THEY ATE DINNER at the table. This time Quinn didn’t fight anyone for their seats. Dana made sure to leave Lily’s and Mark’s chairs unoccupied, and that seemed to satisfy both girls. A soft breeze blew through the open windows, sending thick ropes of wax down the white candles.
It was a family tradition to eat by candlelight every summer night. Candles filled the room. Tall white ones in brass and etched glass holders on the oak table, votives in squat crystal balls on the bookshelves, bright colored candles in pressed-tin angel holders from Mexico, and glazed painted mermaid holders from Greece—gifts sent by Dana from wherever she was. Mozart played on the stereo, Dana’s favorite violin concerto.
The telephone rang, and Dana went to answer. It was Victoria DeGraff, the gallery owner who represented Dana in New York. She said she’d sold several large paintings recently, and that a magazine wanted to do a story called “The Artist Who Paints Like a Mermaid.”
“Will you come down for lunch soon?” Victoria asked. “And let me set up an interview?”
“I don’t know,” Dana said, listening to the children laugh with Sam.
“Let me put it this way. You have to. I insist! I’ve been selling your work for fifteen years now, the least you can do is let me take you to lunch.”
“Okay,” Dana said, smiling because she realized what a relief it would be to have a little of her old life back, to escape her family for a little while. They decided on the first Thursday in August, said affectionate good-byes, and hung up.
Returning to the table, Dana had to answer Quinn’s third degree: Where was she going and for how long?
“New York, in a month,” Dana replied. “Just for a day and maybe a night. Grandma will baby-sit.”
Satisfied, Quinn sat back. Allie chattered on and on about her sailing prowess. She wanted to quit swimming and tennis, take up sailing. She’d race anyone who came along. When winter swept in, she’d be heading the Frostbite Fleet in Hawthorne Harbor.
“Captain Allie,” Quinn giggled.
“What’s so funny about that?” Allie asked. “Aunt Dana, were you or Mommy the captain of the Mermaid?”
“We took turns,” Dana said, sounding stern for Sam’s sake.
“Your aunt was the captain in Newport,” Sam said.

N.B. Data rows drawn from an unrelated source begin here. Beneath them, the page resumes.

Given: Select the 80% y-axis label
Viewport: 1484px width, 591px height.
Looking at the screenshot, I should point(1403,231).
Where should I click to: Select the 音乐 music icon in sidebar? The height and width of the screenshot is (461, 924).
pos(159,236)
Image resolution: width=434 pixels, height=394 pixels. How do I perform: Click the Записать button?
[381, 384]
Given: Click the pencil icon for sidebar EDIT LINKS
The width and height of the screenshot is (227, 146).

“Where she taught you?” Allie asked.
“Well, she must’ve taught you well,” Quinn said, yawning from her day in the sun, selling hot dogs and sailing, “because you did okay on board the Mermaid today. May I be excused?”
“Yes,” Dana said.
“I’m going for a walk,” Quinn said, running into the kitchen to get her flashlight. Dana knew she was headed for Little Beach; she wouldn’t even try to stop her.
“I’m going to my room,” Allie said.
“Don’t lose that map,” Quinn said to Sam, handing him what appeared to be a wad of money as she hurried out the door.

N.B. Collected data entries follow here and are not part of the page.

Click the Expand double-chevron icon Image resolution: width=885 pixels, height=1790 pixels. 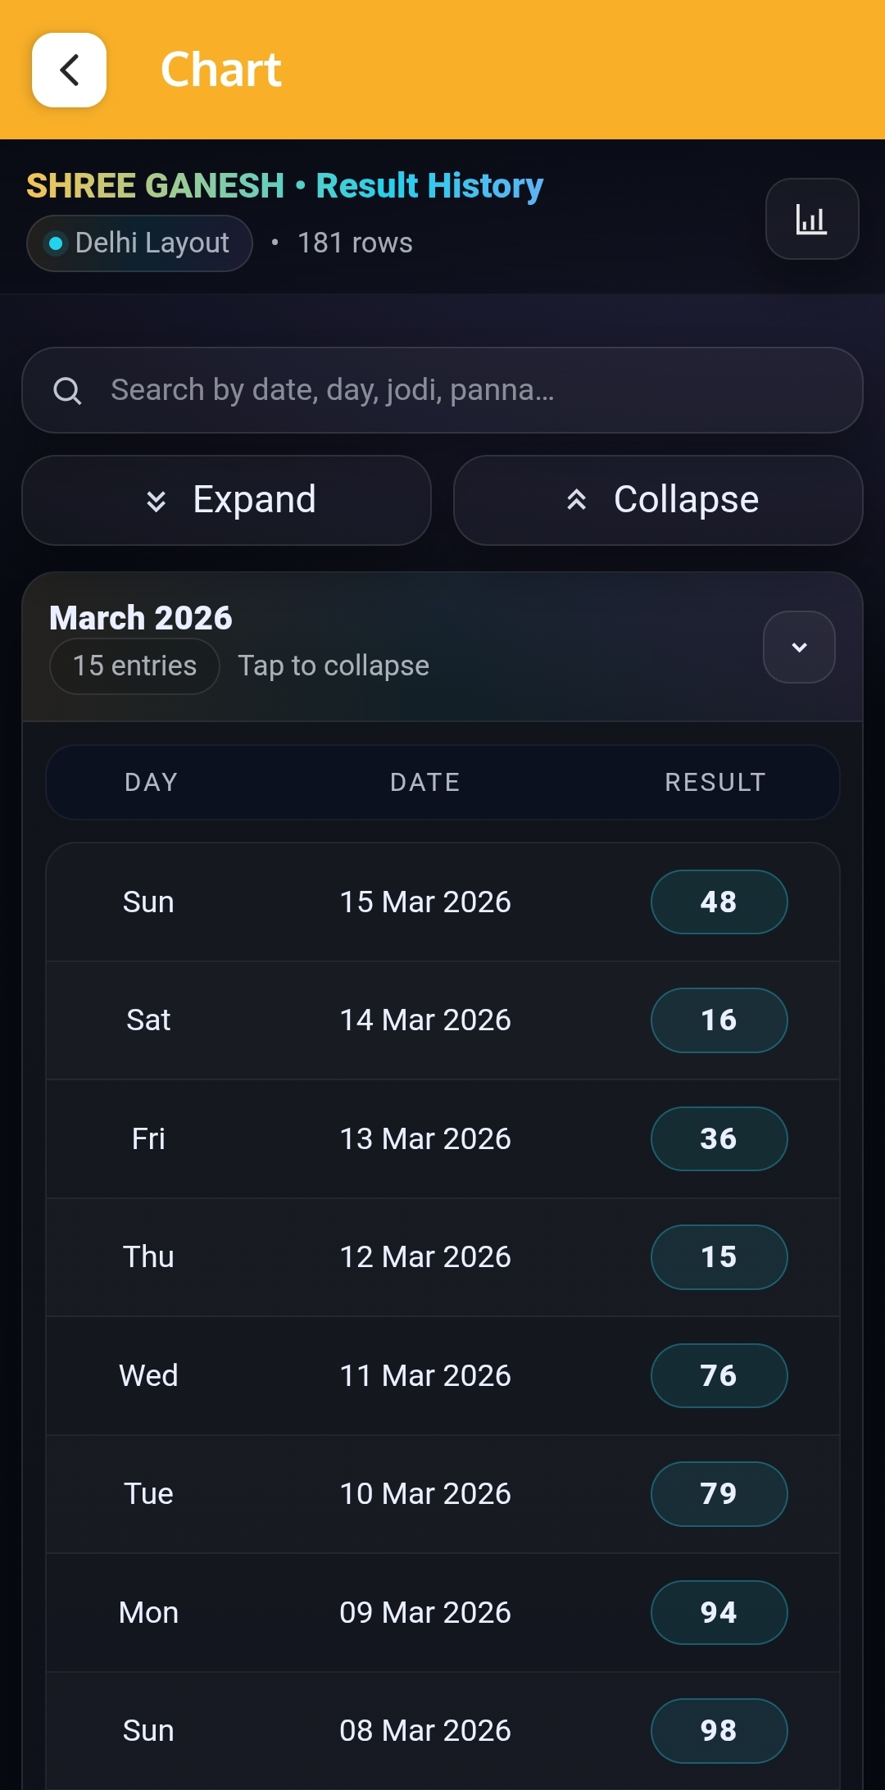tap(156, 500)
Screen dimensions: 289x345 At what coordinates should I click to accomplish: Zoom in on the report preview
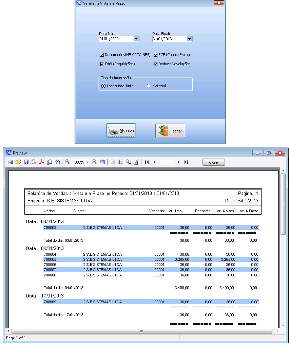[68, 162]
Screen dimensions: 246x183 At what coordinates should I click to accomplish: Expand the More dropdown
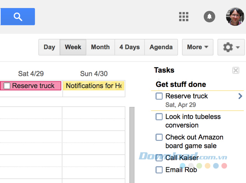(x=198, y=47)
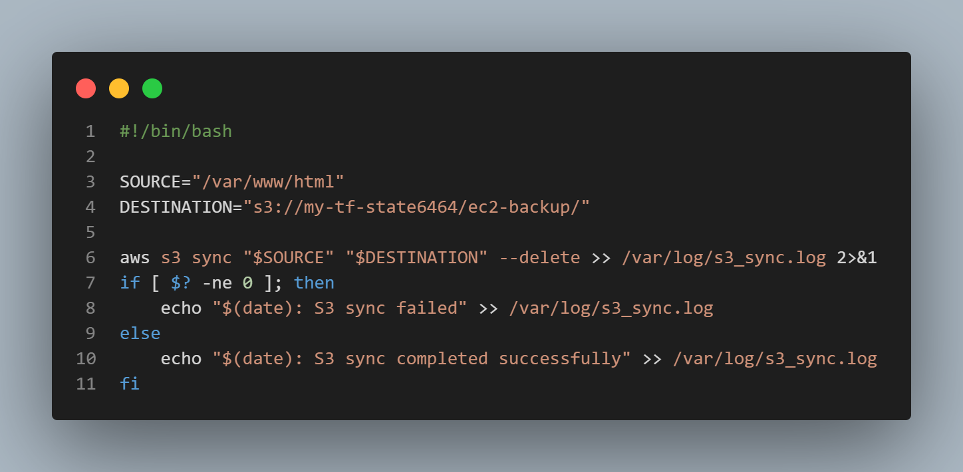
Task: Click the yellow minimize dot
Action: 119,88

When Dana and Sam were alone, she felt that familiar sinking feeling come over her. She had to confront someone she wanted to trust, faced with blatant evidence that she shouldn’t.

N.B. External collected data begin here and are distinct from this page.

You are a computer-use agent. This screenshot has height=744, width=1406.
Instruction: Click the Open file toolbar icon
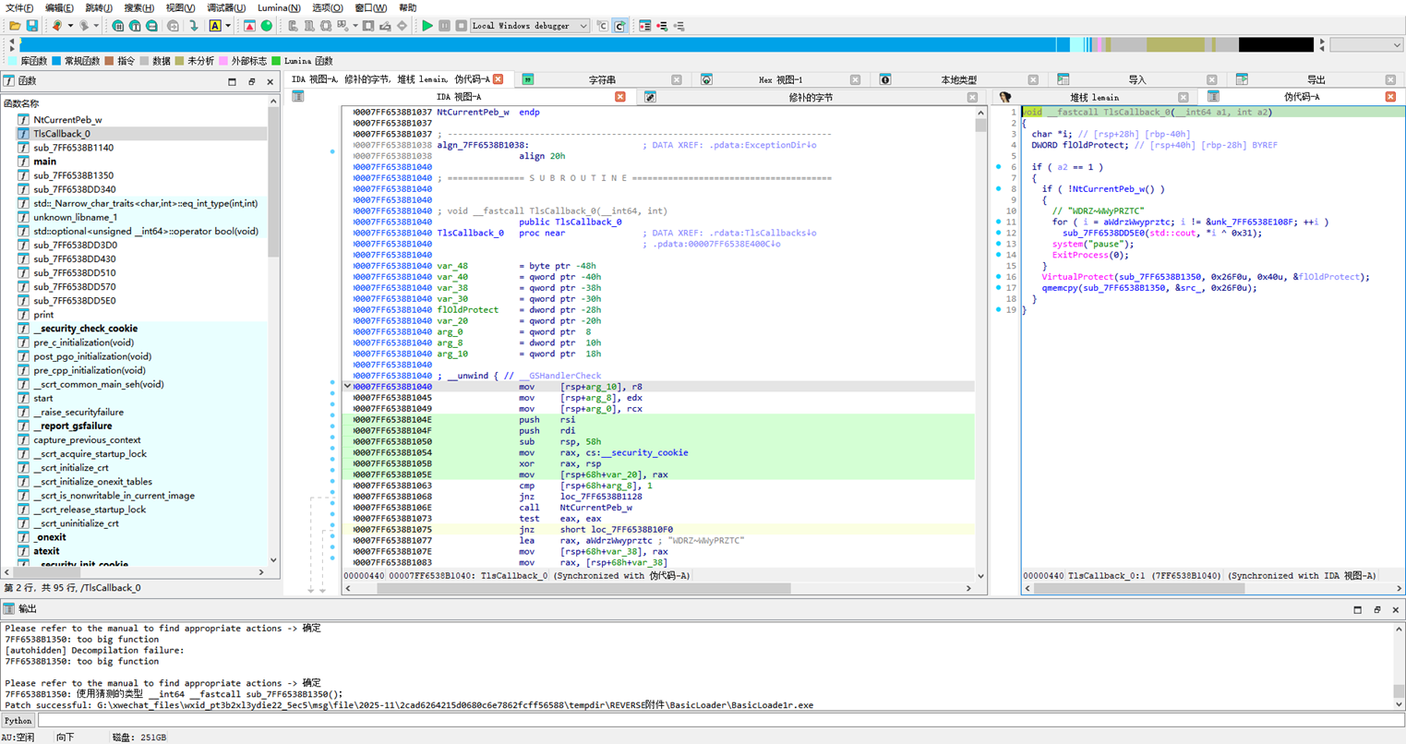[15, 26]
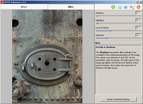Close the AKVIS Enhancer window
Screen dimensions: 143x104
(140, 2)
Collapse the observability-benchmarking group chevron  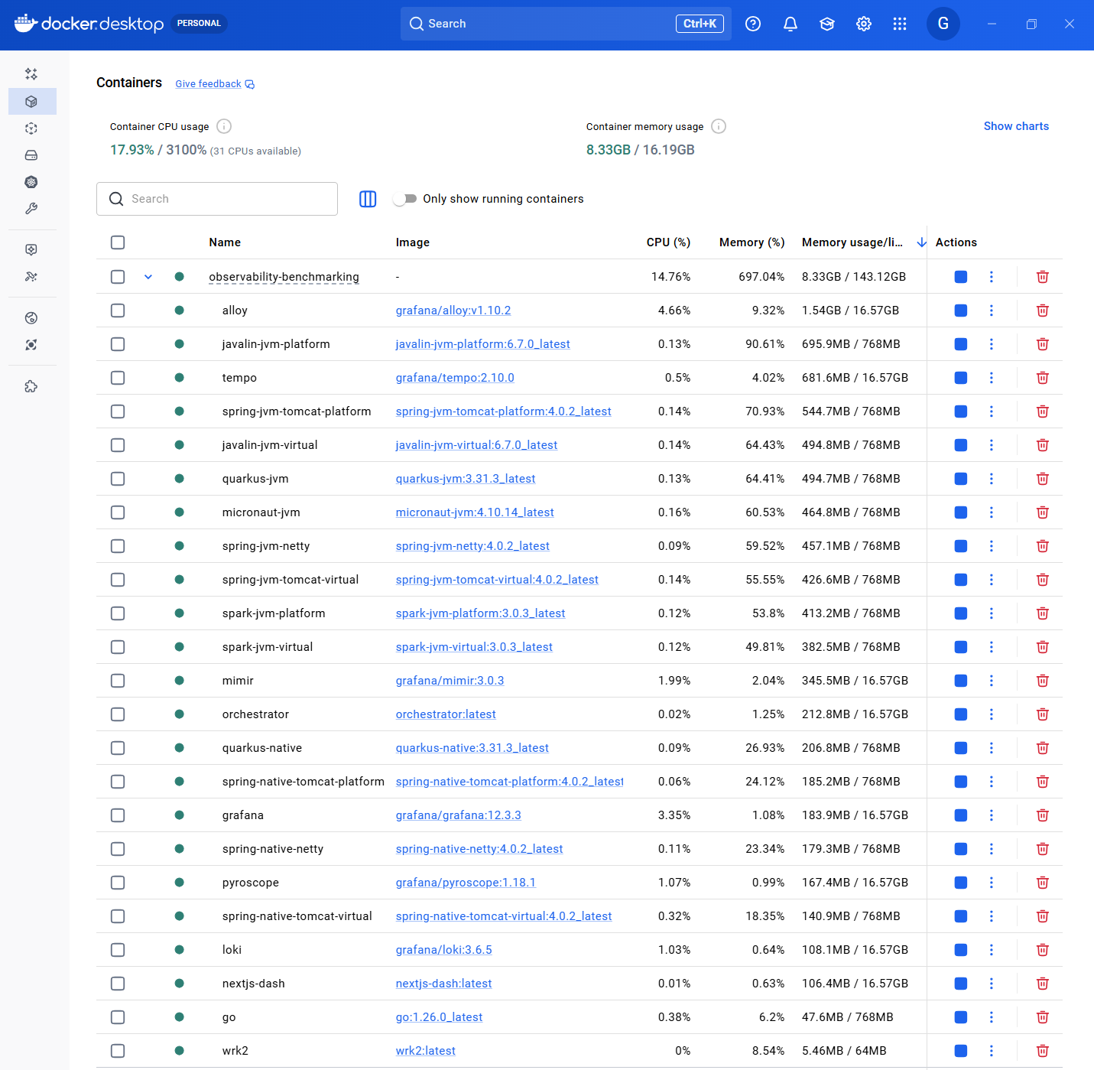(148, 277)
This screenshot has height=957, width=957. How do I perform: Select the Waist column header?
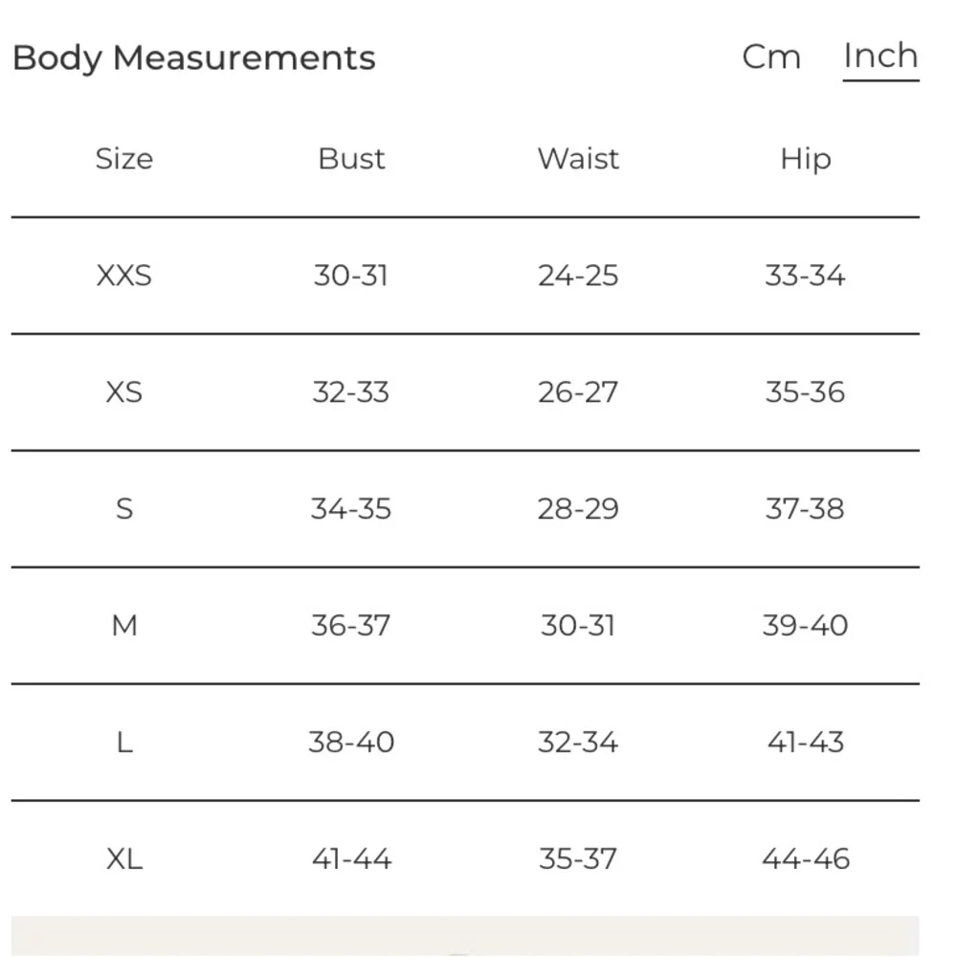point(578,159)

“Did she just pay you?” Dana asked.
“Um,” Sam said, distinctly uncomfortable. “Can I tell you it’s between her and me and let it go at that?”
“No,” Dana said sharply.
The candlelight surrounded them, making the room glow like the inside of a lamp. Outside, the waves splashed the sandy beach. With July Fourth less than a week off, the whistle of a bottle rocket sounded in the distance. Sam craned his neck as if to watch the fireworks, but when he turned back, Dana was still watching him. The Mozart was reaching its crescendo. More than anything in life, she hated being tricked, kept in the dark.
“Tell me,” she said.
“I made a promise.”
“She’s my charge, Sam! If I can’t trust you, why should she? Jesus!” Dana burst out, thinking about how easy it was to make promises, how easy it was to break them.
“Okay, Dana,” he said as if he’d been trapped. “She wants to hire me to dive on her parents’ boat.”
“What did she mean out on the terrace, ‘they did it on purpose’?”
“That’s what she thinks. That the sinking wasn’t accidental.”
“Oh, God,” Dana said. Suddenly, her feelings of betrayal evaporated. Thinking of Quinn’s pain, Dana’s eyes filled with tears.
“She wants me to come up the Sound with a research vessel—I can borrow one from Yale, no problem. We have a depth sounder that can locate the boat. She thinks if I dive down and look for evidence of an accident—a hole in the bow, for example—everything’ll be okay.”
“And if there’s no hole in the bow?”
“I’ll look to see whether the seacocks are open or closed. She mentioned an insurance investigator.”
“There was one,” Dana said, remembering Fred Connelly—his friendly, round face, his bald head. “Suicide was never a possibility. Or if it was, he never mentioned it.”
“What did he find?”
“Nothing like you’re suggesting!” Dana exclaimed. “They were sailing across the shipping lane, that’s all. There’s a lot of traffic out there—tankers, freighters. The night was clear, but Mark might have misjudged his distance … it happens.”
Sam nodded, but Dana could see he wasn’t convinced. What had Quinn told him? What had gone wrong in this house? Unhappiness hid in the walls. Her mother hinted at it, Quinn had blurted it out. The candlelight tried to chase it away, but Dana could feel the emotion. She thought back to her conversations with Lily. Everything had always been “great,” “wonderful,” “perfect.” Why hadn’t Dana been tipped off to dig deeper?
“It happens
,” Dana said out loud again.
“Quinn thinks her parents went down on purpose.”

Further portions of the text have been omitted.